Exercise prompt: Every line below from the one containing "Contactează-ne (776, 127)" to the final line must be reproduced exactly, and no other line may appear in the answer.

[Extracted records]
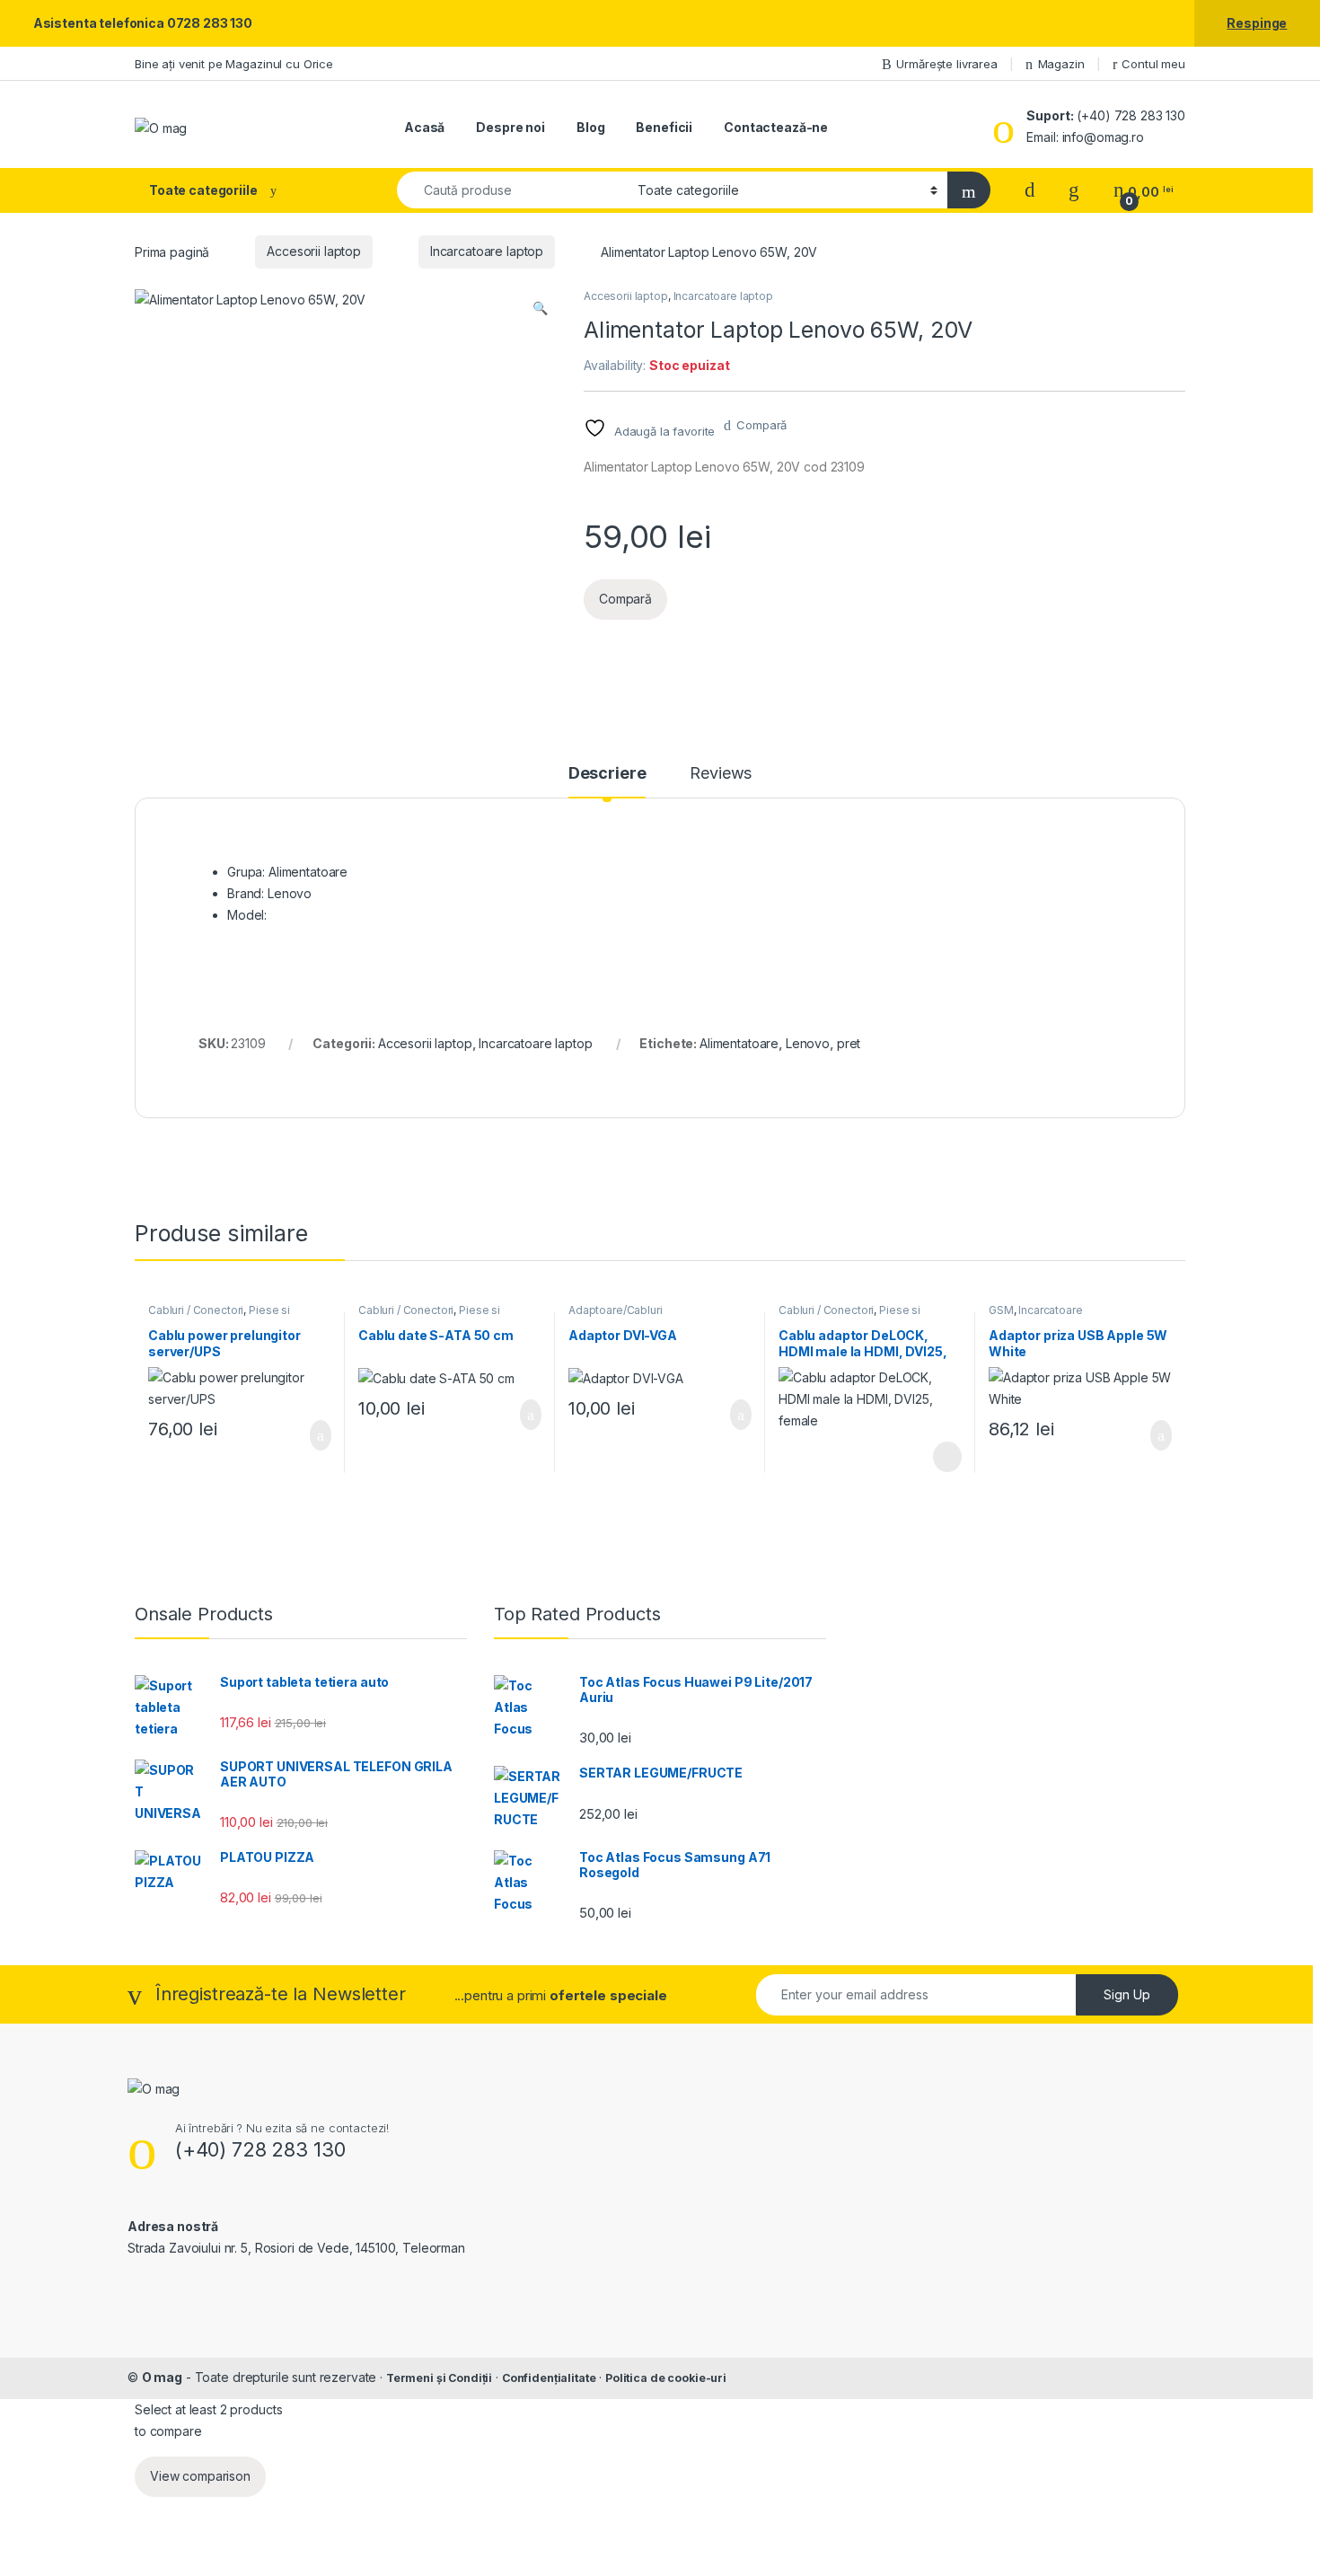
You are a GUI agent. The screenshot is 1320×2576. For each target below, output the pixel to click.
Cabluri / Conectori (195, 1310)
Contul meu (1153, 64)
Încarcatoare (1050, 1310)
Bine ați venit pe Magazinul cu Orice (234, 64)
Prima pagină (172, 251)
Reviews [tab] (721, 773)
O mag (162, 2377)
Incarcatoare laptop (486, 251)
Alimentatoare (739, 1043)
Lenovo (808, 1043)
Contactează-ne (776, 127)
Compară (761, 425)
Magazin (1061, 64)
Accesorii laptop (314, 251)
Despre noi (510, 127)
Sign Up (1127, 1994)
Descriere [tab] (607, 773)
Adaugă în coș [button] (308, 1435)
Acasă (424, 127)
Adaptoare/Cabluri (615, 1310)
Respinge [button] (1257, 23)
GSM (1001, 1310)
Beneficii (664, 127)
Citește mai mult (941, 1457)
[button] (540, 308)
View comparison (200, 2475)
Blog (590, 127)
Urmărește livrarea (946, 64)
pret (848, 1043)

Task result:
Contactează-ne (776, 127)
Compară (761, 425)
Magazin (1061, 64)
Accesorii laptop (314, 251)
Despre noi (510, 127)
Sign Up (1127, 1994)
Descriere [tab] (607, 773)
Adaugă în coș [button] (308, 1435)
Acasă (424, 127)
Adaptoare/Cabluri (615, 1310)
Respinge [button] (1257, 23)
GSM (1001, 1310)
Beneficii (664, 127)
Citește mai mult (941, 1457)
[button] (540, 308)
View comparison (200, 2475)
Blog (590, 127)
Urmărește livrarea (946, 64)
pret (848, 1043)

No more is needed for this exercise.